Jose Alberto Rodrigues Silva 

Mindelo, São Vicente, 1953 – New Bedford, USA, 2005  

Songwriter, singer  

Djô d’Eloy grew up in a musical family (nephew of Eddy Moreno and Djuta Silva) and this is how his cousin Val Xalino remembers certain family nights: “My father Armando on the guitar, his mother Guida on the guitar, our uncle Eduardo on the guitar, and my brother Zuca on the cavaquinho, they all sang with great melancholic voices and it was a limitless cry of mornas, they were our music school”, describes the musician in an interview with the newspaper A Semana online (03.16.2008).  

This school made Djo d’Eloy a composer sought after by different performers, such as Bana, Cesária Évora, Djosinha, Dudu Araújo, among others.  

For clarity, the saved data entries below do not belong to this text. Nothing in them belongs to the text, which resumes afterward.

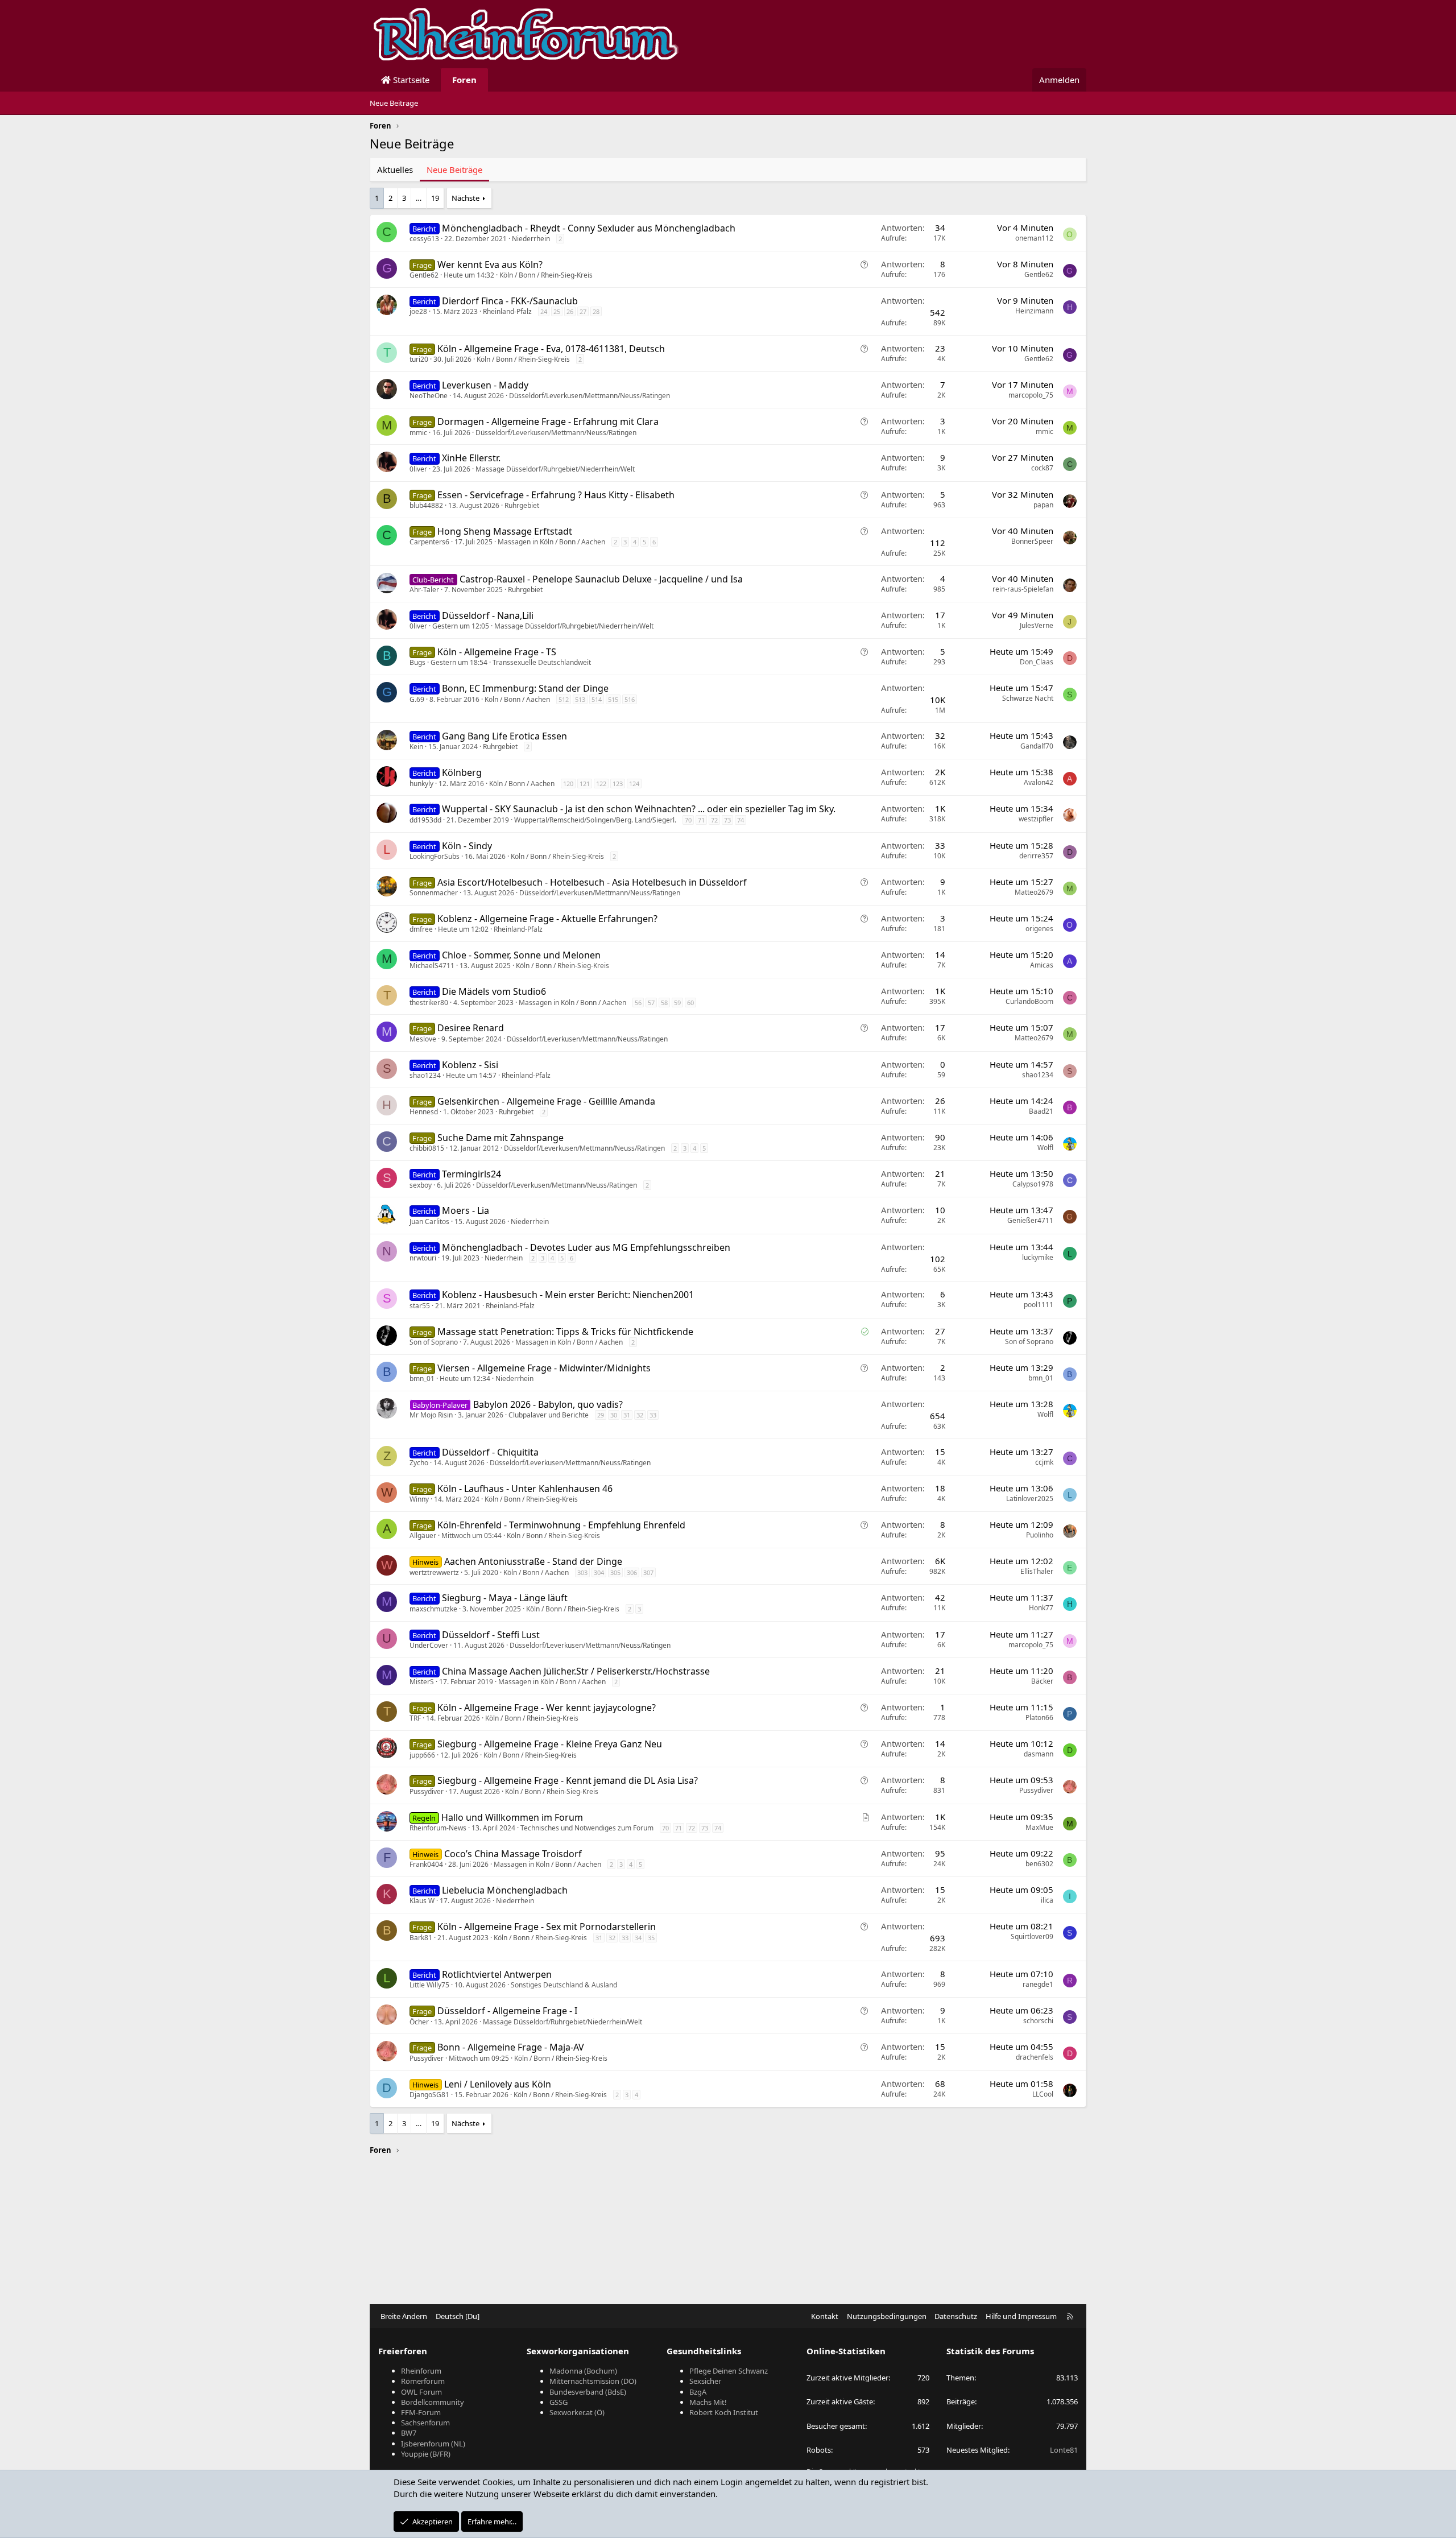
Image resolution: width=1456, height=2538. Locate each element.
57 (651, 1002)
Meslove (423, 1039)
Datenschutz (955, 2316)
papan (1043, 505)
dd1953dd (425, 820)
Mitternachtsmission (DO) (592, 2381)
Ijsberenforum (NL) (433, 2443)
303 (582, 1572)
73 (727, 820)
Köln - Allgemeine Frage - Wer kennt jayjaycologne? (546, 1707)
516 (629, 699)
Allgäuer (423, 1535)
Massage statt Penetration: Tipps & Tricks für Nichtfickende (565, 1331)
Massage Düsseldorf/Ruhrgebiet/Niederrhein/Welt (555, 469)
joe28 (418, 311)
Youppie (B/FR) (425, 2454)
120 (568, 783)
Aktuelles (395, 169)
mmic (418, 432)
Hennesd (424, 1112)
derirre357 (1036, 856)
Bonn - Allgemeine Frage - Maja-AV (510, 2047)
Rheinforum (421, 2371)
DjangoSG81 (429, 2094)
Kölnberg (462, 772)
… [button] (418, 198)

Despite being a constant presence at musical nights in the Cape Verdean community in Massachusetts, Djô d’Eloy never made a living from music. He was working as a security guard at a bank when he died in a car accident. In Cape Verde he worked at the National Travel Agency on his home island and temporarily on the island of Fogo, as mentioned on the website Caboverdeonline.com (06.04.2005, no longer available), at the time of his death. This publication states that the lyrics of his mornas and koladeras “depict the day-to-day life of the people from Mindelo, in the same vein as Manuel d’Novas and other composers from São Vicente”.  

Discography 

  • Cabo Verde nos Berço, cassete, ed. de autor, Canadá, date? 
  • Celina, ed. de autor, EUA, 1997. 
  • Participation, with the song “Matrimónio d’agora”, CD First Edition’ 97 (Paley Spencer, Jack da Rosa and others), 1997. 

Compositions 

Ba bo Vida; Bo Dor; Canalim tchaina; Celina; Contame bo Vida; Fexe de Paia; Gilda; Ina; John d´Guida; Lucy d´Nho Morgode; Nhos e linguarode; Reanima; Tchal bai; Terra di Nhas Pais; Tudo sis nome.